== Brano scelto

Cinquant’anni fa, con la legge n. 69, veniva istituito l’Ordine dei giornalisti.
Parla il presidente nazionale Enzo Iacopino
di Vincenzo CORRADO
Focus sull’informazione in Italia: dalla riforma dell’Ordine dei giornalisti alle difficoltà economiche della stampa cattolica, dalle cause per diffamazione alle questioni riguardanti l’etica e la professionalità, dal diritto di cronaca ai condizionamenti politici o partitici, dalla comunicazione sui “valori non negoziabili” alle nuove tecnologie… A 50 anni dalla legge n. 69, con cui nel febbraio 1963 veniva istituito l’attuale Ordine dei giornalisti, il presidente nazionale Enzo Iacopino parla dei problemi sul tappeto e delle prospettive future.
Presidente, può tratteggiare, in maniera sintetica, i momenti più significativi di questi 50 anni?

====
== Righe di partenza

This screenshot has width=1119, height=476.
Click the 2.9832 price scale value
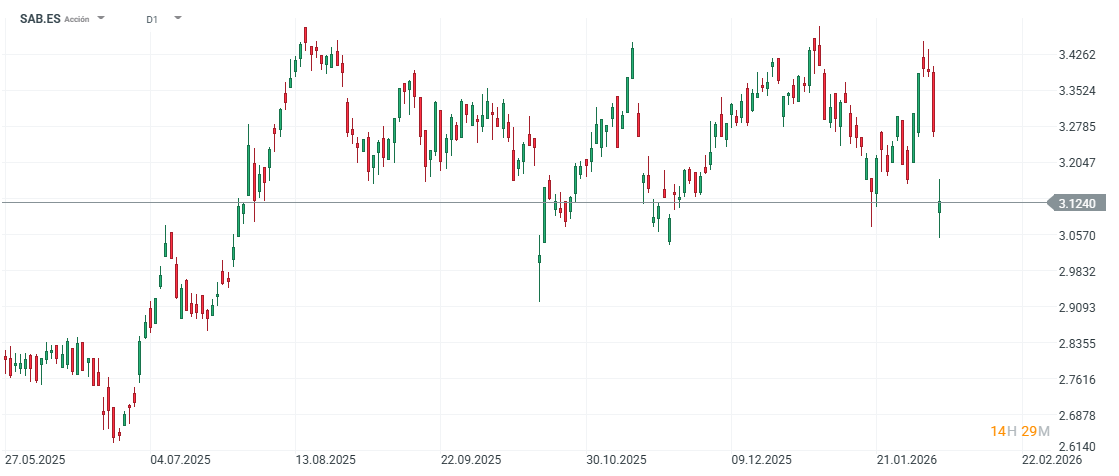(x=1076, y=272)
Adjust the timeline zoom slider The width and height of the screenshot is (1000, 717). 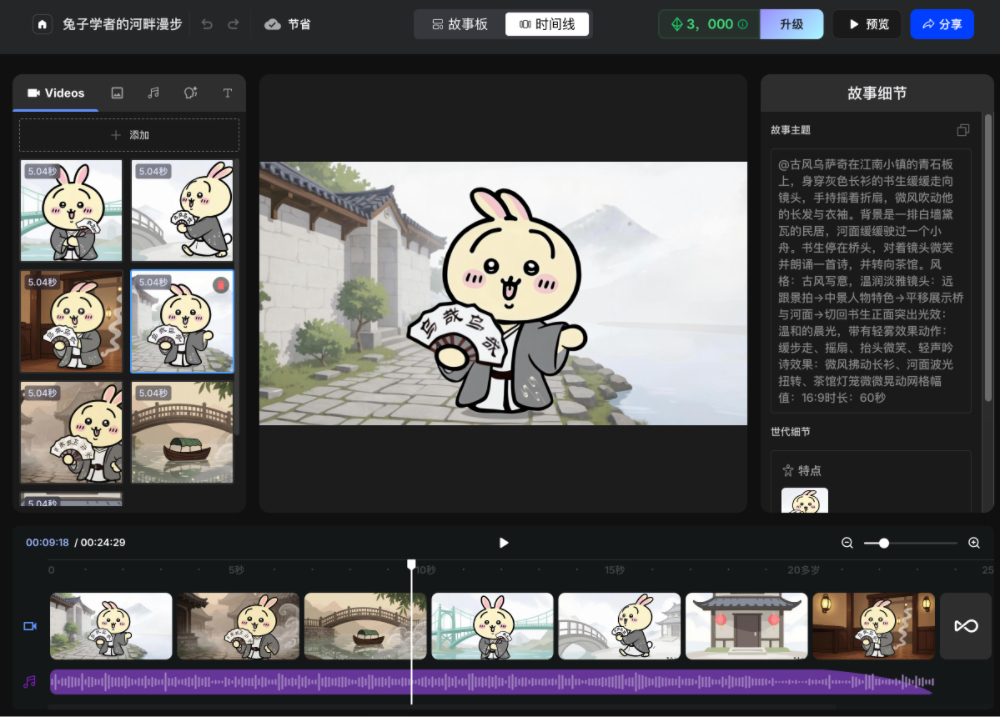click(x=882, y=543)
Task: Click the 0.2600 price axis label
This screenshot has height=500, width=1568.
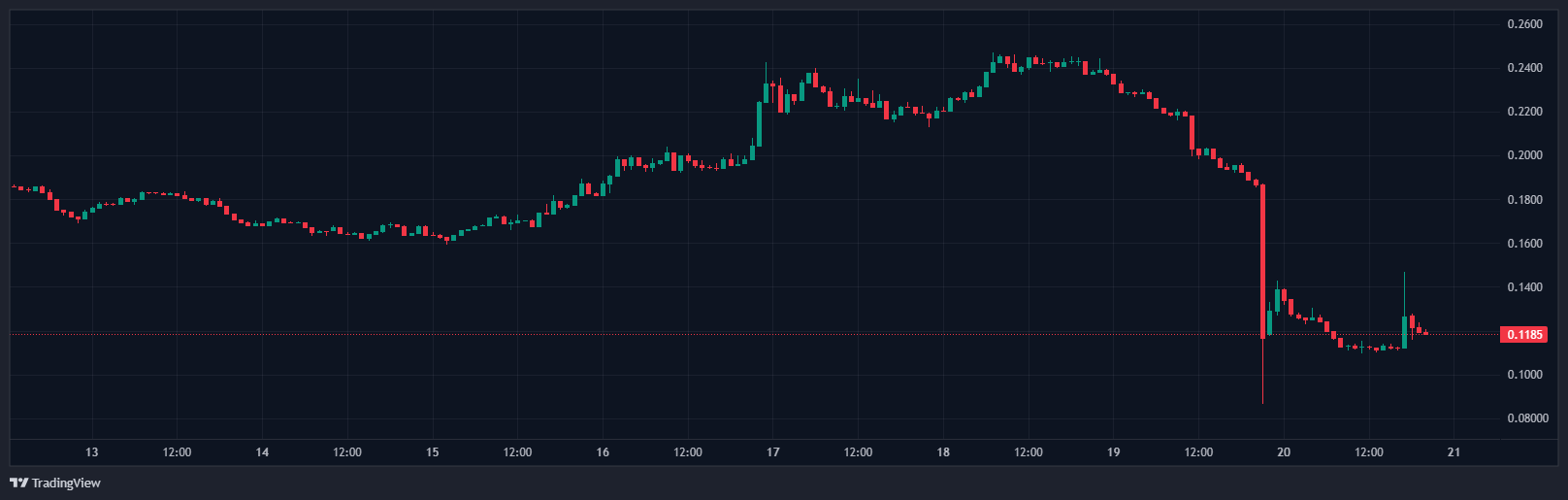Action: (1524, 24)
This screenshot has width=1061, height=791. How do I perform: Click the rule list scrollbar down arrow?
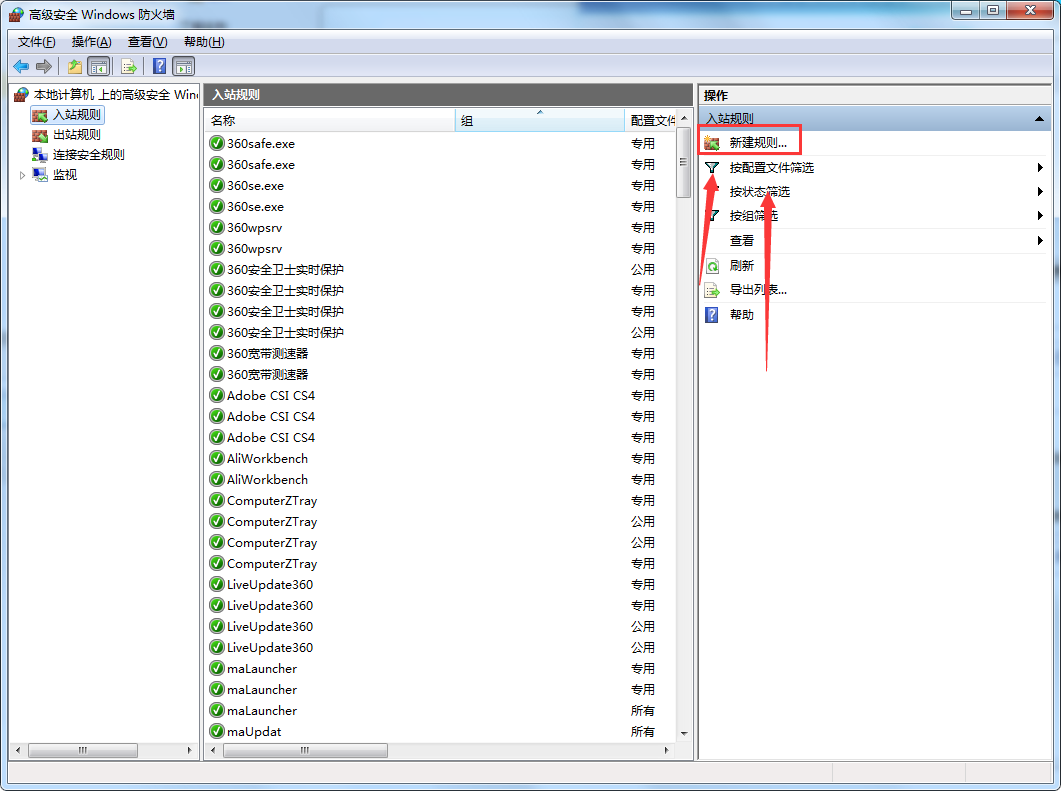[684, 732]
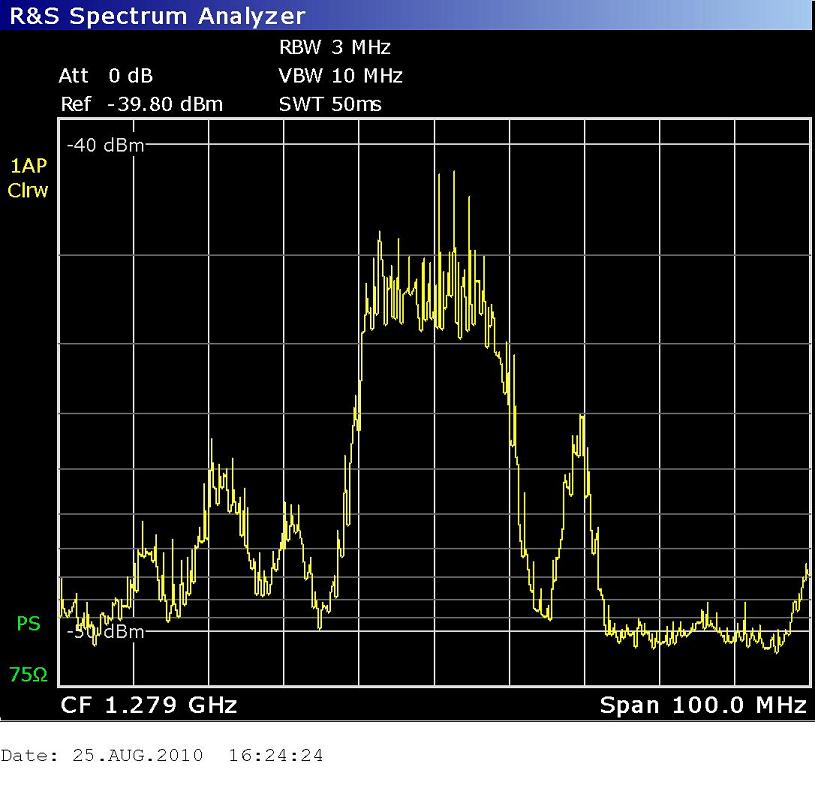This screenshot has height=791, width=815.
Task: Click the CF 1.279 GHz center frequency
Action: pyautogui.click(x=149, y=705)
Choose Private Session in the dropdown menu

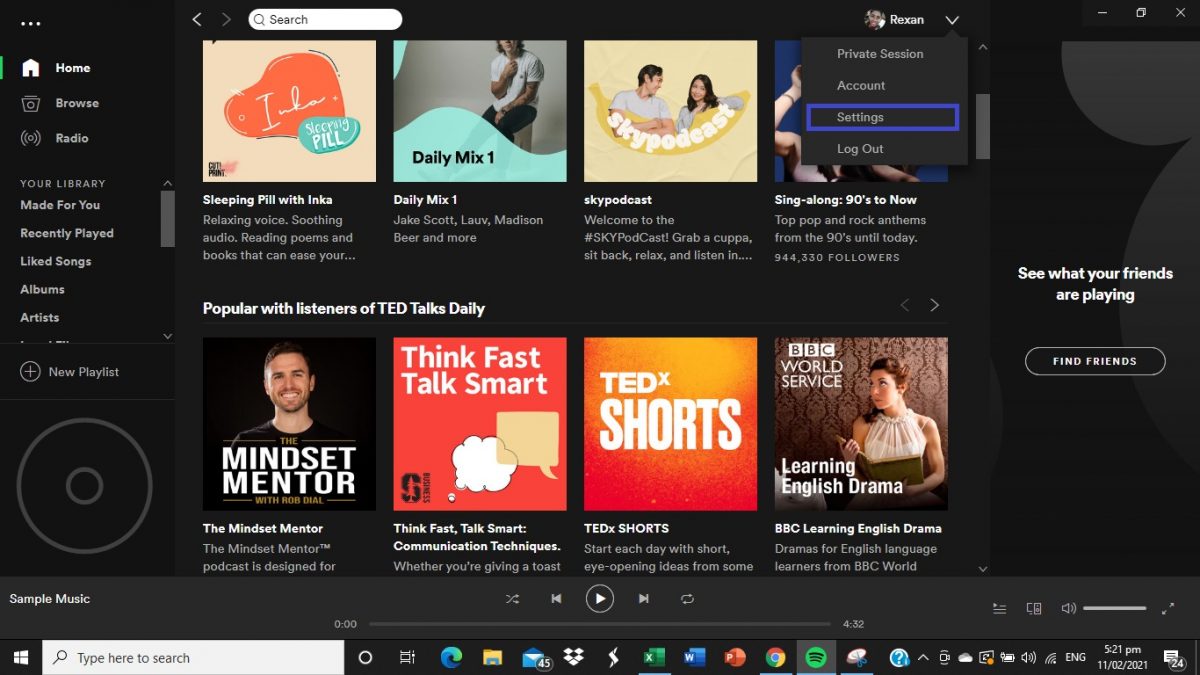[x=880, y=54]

====

# Esercizi proposti
A. Riscrivi il tratto del brano che va da "Parla il presidente" fino a "questi 50 anni?", sostituendo "giornalisti" con "cronisti".
B. Ricopia senza modifiche tutto ciò che nelle righe va dalla riga contenente "This screenshot has width=1061, height=791." fino all'ultima riga, estremi compresi. Lascia fuori le immagini.
Il brano e le righe provengono da fonti diverse.

# Soluzioni svolte
A.
Parla il presidente nazionale Enzo Iacopino
di Vincenzo CORRADO
Focus sull’informazione in Italia: dalla riforma dell’Ordine dei cronisti alle difficoltà economiche della stampa cattolica, dalle cause per diffamazione alle questioni riguardanti l’etica e la professionalità, dal diritto di cronaca ai condizionamenti politici o partitici, dalla comunicazione sui “valori non negoziabili” alle nuove tecnologie… A 50 anni dalla legge n. 69, con cui nel febbraio 1963 veniva istituito l’attuale Ordine dei cronisti, il presidente nazionale Enzo Iacopino parla dei problemi sul tappeto e delle prospettive future.
Presidente, può tratteggiare, in maniera sintetica, i momenti più significativi di questi 50 anni?

B.
This screenshot has width=1061, height=791. How do I perform: Click the rule list scrollbar down arrow?
[684, 732]
This screenshot has height=791, width=815.
Task: Click the CF 1.279 GHz center frequency
Action: pyautogui.click(x=149, y=705)
Choose Private Session in the dropdown menu

[x=880, y=54]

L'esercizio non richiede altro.